Not even a batch of strong earnings results and post-reporting surges by popular mega-cap tech stocks including Apple (AAPL) and Facebook (FB) this week has been able to reinvigorate broader buying interest.
Apple blasted more than 6 percent higher on Wednesday to a record high after reporting a return to growth for its iPhone business following three straight quarters of declines. Facebook surged in extended trading after reporting better-than-expected earnings and a 53 percent jump in revenues from last year thanks to some very impressive user metrics. Yet both stocks were trading lower by mid-day Thursday.
Losses have hit other popular tech names, such as Microsoft (MSFT). Market breadth, or the percentage of stocks moving to the upside, continues to narrow precipitously. While stocks overall have flatlined since the middle of December, the percentage of NYSE stocks above their 50-day moving average has fallen from more than 83 percent to just 65 percent now.
Jason Goepfert at SentimenTrader warns that the island gap we've just witnessed — that is, a breakaway gap to a new high followed relatively quickly by a gap back down leaving unfilled space on stock charts — is widely viewed as a negative formation since it shows an "emotion shift between buyers and sellers."

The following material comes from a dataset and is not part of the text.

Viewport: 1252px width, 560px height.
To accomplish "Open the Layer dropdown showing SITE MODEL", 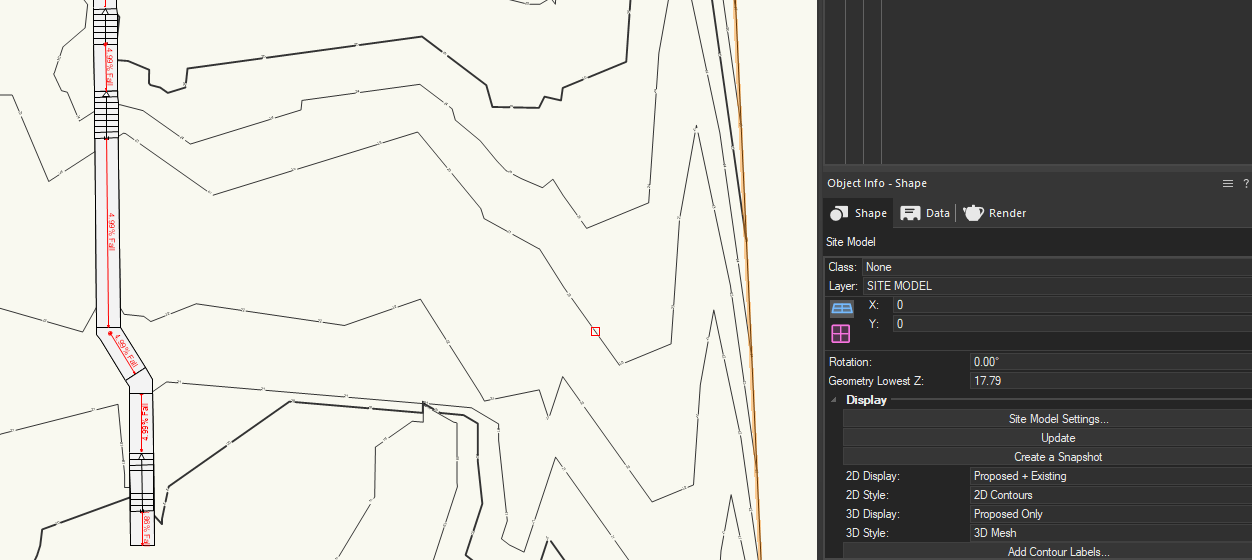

In other words, the euphoria from last week's long awaited close above the 20,000 level quickly gave way to an insatiable urge to book profits and sell. That's more than a little disappointing, given the way Wall Street and the financial media hyped Dow 20,000 for months.
Looking back through market history since 1982, when the futures market was started, points to a negative performance bias: Six months later, stocks were on average 0.6 percent higher (vs. a 5.0 percent gain for any random six-month period) with a downside risk of 5.6 percent. Most notably, one of the prior occurrences was on October 8, 2007 which marked the death knell of the last bull market.
Amid all this risk, Wall Street is simply unprepared for a downside scenario: At the end of December, according to Goepfert, mutual fund managers were maintaining their smallest cash allocation on record at just 3.0 percent of total assets.
Translation: They are all in and unprepared for an overdue market correction.